Exercise details =
Every line of the listing is to be printed again exactly.

Available data =
==========

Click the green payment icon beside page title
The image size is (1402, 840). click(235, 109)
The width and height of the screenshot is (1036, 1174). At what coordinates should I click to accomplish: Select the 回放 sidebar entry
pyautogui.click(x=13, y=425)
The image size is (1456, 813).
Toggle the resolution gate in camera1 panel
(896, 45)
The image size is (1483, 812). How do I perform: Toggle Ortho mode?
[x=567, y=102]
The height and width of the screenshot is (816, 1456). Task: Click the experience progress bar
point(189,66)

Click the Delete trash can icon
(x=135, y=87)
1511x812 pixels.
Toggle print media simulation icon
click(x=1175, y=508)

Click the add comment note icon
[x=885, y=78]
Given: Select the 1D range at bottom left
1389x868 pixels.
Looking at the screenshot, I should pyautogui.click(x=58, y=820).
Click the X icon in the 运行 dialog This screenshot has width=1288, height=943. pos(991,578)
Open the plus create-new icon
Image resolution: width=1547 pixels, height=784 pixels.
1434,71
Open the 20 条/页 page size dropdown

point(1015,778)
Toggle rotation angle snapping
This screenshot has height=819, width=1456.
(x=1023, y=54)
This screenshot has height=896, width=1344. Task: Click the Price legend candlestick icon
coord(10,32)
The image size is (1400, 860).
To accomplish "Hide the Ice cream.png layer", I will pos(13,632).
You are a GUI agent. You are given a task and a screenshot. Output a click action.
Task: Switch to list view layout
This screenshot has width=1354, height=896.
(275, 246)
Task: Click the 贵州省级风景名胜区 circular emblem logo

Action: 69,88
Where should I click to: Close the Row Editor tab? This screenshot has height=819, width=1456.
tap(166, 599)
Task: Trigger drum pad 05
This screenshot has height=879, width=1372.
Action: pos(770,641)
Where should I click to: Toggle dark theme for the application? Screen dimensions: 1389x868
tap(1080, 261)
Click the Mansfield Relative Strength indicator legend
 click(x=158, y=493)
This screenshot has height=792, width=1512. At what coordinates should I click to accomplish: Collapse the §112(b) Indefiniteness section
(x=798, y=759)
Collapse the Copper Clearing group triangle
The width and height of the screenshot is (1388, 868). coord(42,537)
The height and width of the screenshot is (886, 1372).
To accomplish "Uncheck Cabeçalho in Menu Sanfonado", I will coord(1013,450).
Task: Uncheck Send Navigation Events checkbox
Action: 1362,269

==========

Written reply =
Click the green payment icon beside page title
The image size is (1402, 840). click(235, 109)
The width and height of the screenshot is (1036, 1174). At what coordinates should I click to accomplish: Select the 回放 sidebar entry
pyautogui.click(x=13, y=425)
The image size is (1456, 813).
Toggle the resolution gate in camera1 panel
(896, 45)
The image size is (1483, 812). How do I perform: Toggle Ortho mode?
[x=567, y=102]
The height and width of the screenshot is (816, 1456). Task: Click the experience progress bar
point(189,66)

Click the Delete trash can icon
(x=135, y=87)
1511x812 pixels.
Toggle print media simulation icon
click(x=1175, y=508)

Click the add comment note icon
[x=885, y=78]
Given: Select the 1D range at bottom left
1389x868 pixels.
Looking at the screenshot, I should pyautogui.click(x=58, y=820).
Click the X icon in the 运行 dialog This screenshot has width=1288, height=943. pos(991,578)
Open the plus create-new icon
Image resolution: width=1547 pixels, height=784 pixels.
1434,71
Open the 20 条/页 page size dropdown

point(1015,778)
Toggle rotation angle snapping
This screenshot has height=819, width=1456.
(x=1023, y=54)
This screenshot has height=896, width=1344. Task: Click the Price legend candlestick icon
coord(10,32)
The image size is (1400, 860).
To accomplish "Hide the Ice cream.png layer", I will pos(13,632).
You are a GUI agent. You are given a task and a screenshot. Output a click action.
Task: Switch to list view layout
This screenshot has width=1354, height=896.
(275, 246)
Task: Click the 贵州省级风景名胜区 circular emblem logo

Action: 69,88
Where should I click to: Close the Row Editor tab? This screenshot has height=819, width=1456.
tap(166, 599)
Task: Trigger drum pad 05
This screenshot has height=879, width=1372.
Action: pos(770,641)
Where should I click to: Toggle dark theme for the application? Screen dimensions: 1389x868
tap(1080, 261)
Click the Mansfield Relative Strength indicator legend
 click(x=158, y=493)
This screenshot has height=792, width=1512. At what coordinates should I click to accomplish: Collapse the §112(b) Indefiniteness section
(x=798, y=759)
Collapse the Copper Clearing group triangle
The width and height of the screenshot is (1388, 868). coord(42,537)
The height and width of the screenshot is (886, 1372).
To accomplish "Uncheck Cabeçalho in Menu Sanfonado", I will coord(1013,450).
Task: Uncheck Send Navigation Events checkbox
Action: 1362,269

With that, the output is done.